Legends of Runeterra. Game Review and a New Patch
In October 2019, Riot Games announced several new projects at once, including the Legends of Runeterra collectible card game. It became the game, the release version of which appeared before all others. At a cursory glance from the side, it seems that this is another copy of Hearthstone ‒ only if they took heroes and creatures from the WarCraft universe, then here they are borrowed from League of Legends. There are not even some conspicuous features like three tables, as in Artifact. However, the novelty boasts several interesting ideas, thanks to which its gameplay seems fresh against the background of competitors.
The basic mechanics are the same as everywhere else: two players participate in the match, each has a base (nexus) with 20 health units and a deck of 40 cards. In each round, one participant becomes an attacker, and the other defends, after which they switch places and receive an additional mana point ‒ up to ten. The player whose nexus is destroyed earlier loses ‒ the damage goes through it if the attacking creatures are not blocked by anyone.

- What to do:
According to the Legends of Runeterra review, how many health units does each player's nexus start with? The material below comes from a separate source.

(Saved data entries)
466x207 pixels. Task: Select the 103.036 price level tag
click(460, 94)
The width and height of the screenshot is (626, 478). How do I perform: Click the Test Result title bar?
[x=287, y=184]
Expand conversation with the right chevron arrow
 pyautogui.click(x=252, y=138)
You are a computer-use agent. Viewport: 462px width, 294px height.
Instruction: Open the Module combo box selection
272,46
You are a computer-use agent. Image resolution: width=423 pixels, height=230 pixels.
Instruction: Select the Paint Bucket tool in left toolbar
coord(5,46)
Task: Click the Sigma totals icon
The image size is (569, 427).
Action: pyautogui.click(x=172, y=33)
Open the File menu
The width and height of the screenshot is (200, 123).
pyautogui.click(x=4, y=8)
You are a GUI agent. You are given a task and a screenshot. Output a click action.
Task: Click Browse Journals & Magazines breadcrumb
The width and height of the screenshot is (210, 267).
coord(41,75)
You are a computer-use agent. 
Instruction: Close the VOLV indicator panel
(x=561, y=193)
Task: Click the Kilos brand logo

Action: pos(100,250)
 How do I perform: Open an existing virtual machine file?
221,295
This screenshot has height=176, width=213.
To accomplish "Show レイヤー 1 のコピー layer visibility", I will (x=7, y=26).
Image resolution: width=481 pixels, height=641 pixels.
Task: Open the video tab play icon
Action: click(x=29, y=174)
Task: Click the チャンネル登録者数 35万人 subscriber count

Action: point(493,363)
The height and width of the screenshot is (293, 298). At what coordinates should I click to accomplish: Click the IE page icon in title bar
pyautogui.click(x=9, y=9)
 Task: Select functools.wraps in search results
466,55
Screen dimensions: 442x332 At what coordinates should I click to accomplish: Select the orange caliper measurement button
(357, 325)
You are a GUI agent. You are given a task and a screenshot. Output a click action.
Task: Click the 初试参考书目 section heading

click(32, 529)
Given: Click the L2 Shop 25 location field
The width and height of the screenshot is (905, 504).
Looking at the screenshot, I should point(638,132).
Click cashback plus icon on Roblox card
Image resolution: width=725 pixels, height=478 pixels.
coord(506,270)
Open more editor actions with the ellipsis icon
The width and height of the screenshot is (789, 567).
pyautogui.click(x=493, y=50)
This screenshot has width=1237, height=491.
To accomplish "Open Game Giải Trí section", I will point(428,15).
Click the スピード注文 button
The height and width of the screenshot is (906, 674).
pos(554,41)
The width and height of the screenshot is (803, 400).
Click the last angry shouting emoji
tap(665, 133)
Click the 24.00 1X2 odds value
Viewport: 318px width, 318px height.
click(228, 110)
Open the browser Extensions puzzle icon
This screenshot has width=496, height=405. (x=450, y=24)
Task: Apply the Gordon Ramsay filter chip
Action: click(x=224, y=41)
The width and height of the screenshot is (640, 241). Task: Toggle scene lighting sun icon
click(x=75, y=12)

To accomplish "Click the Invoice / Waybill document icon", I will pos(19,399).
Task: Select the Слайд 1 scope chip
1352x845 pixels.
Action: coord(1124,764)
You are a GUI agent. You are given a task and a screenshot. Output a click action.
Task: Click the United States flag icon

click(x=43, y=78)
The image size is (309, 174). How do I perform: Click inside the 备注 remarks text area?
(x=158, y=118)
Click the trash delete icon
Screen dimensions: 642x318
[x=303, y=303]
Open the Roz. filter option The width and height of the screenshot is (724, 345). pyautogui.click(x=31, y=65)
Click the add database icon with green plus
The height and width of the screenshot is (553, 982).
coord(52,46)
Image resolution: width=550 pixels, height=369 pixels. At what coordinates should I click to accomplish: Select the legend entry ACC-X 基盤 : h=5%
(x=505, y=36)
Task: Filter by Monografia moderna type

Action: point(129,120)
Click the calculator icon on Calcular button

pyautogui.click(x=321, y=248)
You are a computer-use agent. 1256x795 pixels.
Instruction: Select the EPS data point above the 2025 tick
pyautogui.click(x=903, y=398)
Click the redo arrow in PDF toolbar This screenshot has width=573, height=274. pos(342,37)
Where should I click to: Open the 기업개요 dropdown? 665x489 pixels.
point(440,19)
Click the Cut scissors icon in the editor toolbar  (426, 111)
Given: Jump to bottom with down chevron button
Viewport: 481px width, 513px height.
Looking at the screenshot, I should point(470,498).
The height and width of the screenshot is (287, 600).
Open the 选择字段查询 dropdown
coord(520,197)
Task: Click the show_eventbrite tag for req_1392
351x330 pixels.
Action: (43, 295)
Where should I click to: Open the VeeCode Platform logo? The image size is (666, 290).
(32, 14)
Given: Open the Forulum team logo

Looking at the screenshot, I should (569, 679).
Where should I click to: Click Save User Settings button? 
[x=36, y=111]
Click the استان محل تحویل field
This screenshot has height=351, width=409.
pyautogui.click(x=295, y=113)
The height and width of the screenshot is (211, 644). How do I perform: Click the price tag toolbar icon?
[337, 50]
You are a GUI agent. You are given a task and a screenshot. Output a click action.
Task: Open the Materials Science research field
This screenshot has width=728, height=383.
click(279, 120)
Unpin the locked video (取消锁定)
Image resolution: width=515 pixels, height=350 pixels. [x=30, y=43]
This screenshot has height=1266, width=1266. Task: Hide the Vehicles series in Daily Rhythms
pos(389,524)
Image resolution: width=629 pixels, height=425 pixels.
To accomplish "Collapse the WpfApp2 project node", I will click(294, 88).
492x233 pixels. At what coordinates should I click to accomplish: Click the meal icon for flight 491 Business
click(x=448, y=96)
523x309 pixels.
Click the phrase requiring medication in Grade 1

- Output for this task:
20 health units.